▶ **Exercise**
Edit the rows below by changing every "Brochure" to "Leaflet" and keeping everything else the same.

Interface element records
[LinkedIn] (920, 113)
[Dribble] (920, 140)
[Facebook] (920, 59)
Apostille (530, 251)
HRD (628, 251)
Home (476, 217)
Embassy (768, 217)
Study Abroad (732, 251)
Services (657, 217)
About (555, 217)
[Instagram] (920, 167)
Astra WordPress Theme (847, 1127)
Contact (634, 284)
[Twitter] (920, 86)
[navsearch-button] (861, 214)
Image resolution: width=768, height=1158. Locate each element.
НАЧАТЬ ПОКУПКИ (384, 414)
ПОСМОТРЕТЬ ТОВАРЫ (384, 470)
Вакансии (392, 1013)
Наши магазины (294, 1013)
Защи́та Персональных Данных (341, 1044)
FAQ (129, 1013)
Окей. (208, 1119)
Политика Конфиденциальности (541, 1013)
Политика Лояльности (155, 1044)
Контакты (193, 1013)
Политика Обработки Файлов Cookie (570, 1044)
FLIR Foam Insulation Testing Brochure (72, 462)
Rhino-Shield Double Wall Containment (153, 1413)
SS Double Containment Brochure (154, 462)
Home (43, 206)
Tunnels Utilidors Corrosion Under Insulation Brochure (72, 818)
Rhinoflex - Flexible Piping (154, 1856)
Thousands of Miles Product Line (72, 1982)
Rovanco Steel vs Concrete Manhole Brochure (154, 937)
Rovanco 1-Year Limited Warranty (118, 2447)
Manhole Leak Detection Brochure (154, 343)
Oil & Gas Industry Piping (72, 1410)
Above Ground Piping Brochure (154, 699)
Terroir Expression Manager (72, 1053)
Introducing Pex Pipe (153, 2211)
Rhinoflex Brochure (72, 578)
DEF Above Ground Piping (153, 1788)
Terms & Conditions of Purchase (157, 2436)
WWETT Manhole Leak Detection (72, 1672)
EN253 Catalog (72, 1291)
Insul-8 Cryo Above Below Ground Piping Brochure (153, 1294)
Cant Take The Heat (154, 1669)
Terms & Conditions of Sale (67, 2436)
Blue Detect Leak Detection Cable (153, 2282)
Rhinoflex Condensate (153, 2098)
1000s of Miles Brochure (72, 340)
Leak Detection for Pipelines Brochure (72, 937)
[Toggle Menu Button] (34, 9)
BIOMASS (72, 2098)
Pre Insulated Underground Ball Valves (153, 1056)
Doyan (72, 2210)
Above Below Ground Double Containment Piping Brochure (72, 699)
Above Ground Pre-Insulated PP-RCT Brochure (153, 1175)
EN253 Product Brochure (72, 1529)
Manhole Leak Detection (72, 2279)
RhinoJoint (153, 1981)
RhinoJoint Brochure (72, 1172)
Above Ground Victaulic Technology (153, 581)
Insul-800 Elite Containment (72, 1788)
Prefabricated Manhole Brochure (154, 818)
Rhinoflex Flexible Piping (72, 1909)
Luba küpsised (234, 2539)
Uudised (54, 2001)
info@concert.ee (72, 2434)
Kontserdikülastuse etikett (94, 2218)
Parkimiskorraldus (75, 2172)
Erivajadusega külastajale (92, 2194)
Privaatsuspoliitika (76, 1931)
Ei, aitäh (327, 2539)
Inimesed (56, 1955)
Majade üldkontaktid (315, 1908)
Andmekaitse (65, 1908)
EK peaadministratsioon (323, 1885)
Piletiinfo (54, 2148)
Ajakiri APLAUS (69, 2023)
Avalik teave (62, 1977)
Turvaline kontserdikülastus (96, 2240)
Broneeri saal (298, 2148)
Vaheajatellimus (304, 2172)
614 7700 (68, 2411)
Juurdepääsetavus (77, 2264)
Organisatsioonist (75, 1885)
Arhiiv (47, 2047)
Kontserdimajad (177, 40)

▶ **Reply**
[LinkedIn] (920, 113)
[Dribble] (920, 140)
[Facebook] (920, 59)
Apostille (530, 251)
HRD (628, 251)
Home (476, 217)
Embassy (768, 217)
Study Abroad (732, 251)
Services (657, 217)
About (555, 217)
[Instagram] (920, 167)
Astra WordPress Theme (847, 1127)
Contact (634, 284)
[Twitter] (920, 86)
[navsearch-button] (861, 214)
Image resolution: width=768, height=1158. Locate each element.
НАЧАТЬ ПОКУПКИ (384, 414)
ПОСМОТРЕТЬ ТОВАРЫ (384, 470)
Вакансии (392, 1013)
Наши магазины (294, 1013)
Защи́та Персональных Данных (341, 1044)
FAQ (129, 1013)
Окей. (208, 1119)
Политика Конфиденциальности (541, 1013)
Политика Лояльности (155, 1044)
Контакты (193, 1013)
Политика Обработки Файлов Cookie (570, 1044)
FLIR Foam Insulation Testing Leaflet (72, 462)
Rhino-Shield Double Wall Containment (153, 1413)
SS Double Containment Leaflet (154, 462)
Home (43, 206)
Tunnels Utilidors Corrosion Under Insulation Leaflet (72, 818)
Rhinoflex - Flexible Piping (154, 1856)
Thousands of Miles Product Line (72, 1982)
Rovanco Steel vs Concrete Manhole Leaflet (154, 937)
Rovanco 1-Year Limited Warranty (118, 2447)
Manhole Leak Detection Leaflet (154, 343)
Oil & Gas Industry Piping (72, 1410)
Above Ground Piping Leaflet (154, 699)
Terroir Expression Manager (72, 1053)
Introducing Pex Pipe (153, 2211)
Rhinoflex Leaflet (72, 578)
DEF Above Ground Piping (153, 1788)
Terms & Conditions of Purchase (157, 2436)
WWETT Manhole Leak Detection (72, 1672)
EN253 Catalog (72, 1291)
Insul-8 Cryo Above Below Ground Piping Leaflet (153, 1294)
Cant Take The Heat (154, 1669)
Terms & Conditions of Sale (67, 2436)
Blue Detect Leak Detection Cable (153, 2282)
Rhinoflex Condensate (153, 2098)
1000s of Miles Leaflet (72, 340)
Leak Detection for Pipelines Leaflet (72, 937)
[Toggle Menu Button] (34, 9)
BIOMASS (72, 2098)
Pre Insulated Underground Ball Valves (153, 1056)
Doyan (72, 2210)
Above Below Ground Double Containment Piping Leaflet (72, 699)
Above Ground Pre-Insulated PP-RCT Leaflet (153, 1175)
EN253 Product Leaflet (72, 1529)
Manhole Leak Detection (72, 2279)
RhinoJoint (153, 1981)
RhinoJoint Leaflet (72, 1172)
Above Ground Victaulic Technology (153, 581)
Insul-800 Elite Containment (72, 1788)
Prefabricated Manhole Leaflet (154, 818)
Rhinoflex Flexible Piping (72, 1909)
Luba küpsised (234, 2539)
Uudised (54, 2001)
info@concert.ee (72, 2434)
Kontserdikülastuse etikett (94, 2218)
Parkimiskorraldus (75, 2172)
Erivajadusega külastajale (92, 2194)
Privaatsuspoliitika (76, 1931)
Ei, aitäh (327, 2539)
Inimesed (56, 1955)
Majade üldkontaktid (315, 1908)
Andmekaitse (65, 1908)
EK peaadministratsioon (323, 1885)
Piletiinfo (54, 2148)
Ajakiri APLAUS (69, 2023)
Avalik teave (62, 1977)
Turvaline kontserdikülastus (96, 2240)
Broneeri saal (298, 2148)
Vaheajatellimus (304, 2172)
614 7700 (68, 2411)
Juurdepääsetavus (77, 2264)
Organisatsioonist (75, 1885)
Arhiiv (47, 2047)
Kontserdimajad (177, 40)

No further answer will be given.